Sob essa ótica, argumenta-se que apesar da defesa de que o empreendimento seria apto a gerar desenvolvimento econômico da região e possibilitar a criação de milhares de postos de trabalho, não há como desconsiderar que a exploração minerária na região poderia também causar irremediável dano ao meio ambiente e ao patrimônio paisagístico.

Nesse sentido, a título de mera ilustração, cabe mencionar a ação popular interposta em face do Estado de Minas Gerais, Vale S/A e Mineração Taquaril S/A, pela vereadora de Belo Horizonte, Duda Salabert Rosa (autos 5020547-95.2002.8.13.0362, em tramite, perante a 5ª Vara da Fazenda Pública e Autarquias da Comarca de Belo Horizonte), objetivando a concessão da medida liminar para que seja determinada a paralisação do citado licenciamento ambiental. Na ação, a autora além de apontar ameaça de lesão ao meio ambiente — em virtude da ausência de estudo ambiental suficiente —, ainda alega existência de ilegalidade/vício formal no procedimento de autorização para a instalação do empreendimento. De forma sintetizada, denuncia a autora ter havido condescendência estatal face a instalação de empreendimentos de extração de minério de ferro sem a apresentação de estudos ambientais hábeis a equacionar os riscos representados pelos eventos climáticos extremos, o que, segundo alega a impetrante, constituiria omissão gravíssima e reduziria o princípio da proteção ambiental a nível intolerável. No caso sob exame, inclusive, o Ministério Público de Minas Gerais (MP-MG), chegou a conceder parecer favorável à pretensão liminar formulada pela vereadora, acrescentando ter ajuizado ação civil pública (nº 5052107-55.2022.8.13.0024), em virtude de também ter constatado vícios de ordem procedimental e material no procedimento administrativo.

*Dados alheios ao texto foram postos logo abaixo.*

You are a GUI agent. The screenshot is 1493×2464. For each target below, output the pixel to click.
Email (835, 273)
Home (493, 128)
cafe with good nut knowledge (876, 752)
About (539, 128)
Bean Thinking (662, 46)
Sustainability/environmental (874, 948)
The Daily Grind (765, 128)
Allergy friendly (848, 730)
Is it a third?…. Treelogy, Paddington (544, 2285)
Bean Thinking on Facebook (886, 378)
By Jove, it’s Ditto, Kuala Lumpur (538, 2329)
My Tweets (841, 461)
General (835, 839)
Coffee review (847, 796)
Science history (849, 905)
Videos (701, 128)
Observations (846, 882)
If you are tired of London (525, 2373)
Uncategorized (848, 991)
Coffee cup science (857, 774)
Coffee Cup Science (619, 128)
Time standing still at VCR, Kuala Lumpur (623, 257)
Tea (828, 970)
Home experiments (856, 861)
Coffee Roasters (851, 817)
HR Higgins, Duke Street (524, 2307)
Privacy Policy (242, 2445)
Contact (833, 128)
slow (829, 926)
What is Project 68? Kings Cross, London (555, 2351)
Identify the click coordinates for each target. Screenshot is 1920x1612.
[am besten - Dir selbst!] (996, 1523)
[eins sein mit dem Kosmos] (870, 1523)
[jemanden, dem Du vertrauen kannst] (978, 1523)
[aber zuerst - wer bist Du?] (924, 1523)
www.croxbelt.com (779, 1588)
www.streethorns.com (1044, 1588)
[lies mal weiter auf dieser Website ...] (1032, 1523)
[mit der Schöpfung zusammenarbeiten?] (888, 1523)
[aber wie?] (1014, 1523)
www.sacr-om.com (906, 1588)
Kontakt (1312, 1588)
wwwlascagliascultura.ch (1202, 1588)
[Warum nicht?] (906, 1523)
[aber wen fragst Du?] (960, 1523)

Com isso, é de se notar que além de possibilitar a tutela de direitos metaindividuais, o manejo da ação popular — aliado à mobilização de diversas entidades e associações da sociedade civil — também acaba propiciando o amplo debate e discussão sobre a matéria, a qual, por certo, repercute na esfera jurídica de toda a comunidade local. A ação constitui, ainda, importante forma de controle social de um fenômeno difuso, viabilizando que o próprio cidadão esteja apto a questionar a legalidade e legitimidade de atos estatais que afetam a vida de um número considerável de pessoas.

Por oportuno, note-se que a ação popular constitui-se remédio constitucional, de caráter cívico, que possibilita à qualquer cidadão (indivíduo dotado de capacidade eleitoral ativa — nacional no gozo de seus direitos políticos) o controle da legalidade dos atos administrativos, objetivando, especificamente, conforme preceitua o artigo 5°, LXXIII, da CF/88, a anulação ou declaração de nulidade de ato lesivo ao patrimônio público, à moralidade administrativa, ao meio ambiente e ao patrimônio histórico e cultural.

Com referência à cidadania ativa no Estado democrático de Direito, Mário Lúcio Quintão Soares (2017, p. 159) assinala que esta "pressupõe um cidadão político, capaz de influir concretamente na transformação da sociedade e apto a fazer valer suas reivindicações perante os governos".

Por derradeiro, há que se fazer referência, ainda que de forma sucinta, ao fato de que o desenvolvimento sustentável — que pressupõe o equilíbrio entre desenvolvimento econômico e preservação do meio ambiente, em busca da sadia qualidade de vida a todos — encontra fundamento no artigo 170 da CF/88, o qual, de forma expressa, expõe que a ordem econômica deve observar o princípio da defesa do meio ambiente, o qual, frise-se, constitui objeto de tutela da ação constitucional acima mencionada.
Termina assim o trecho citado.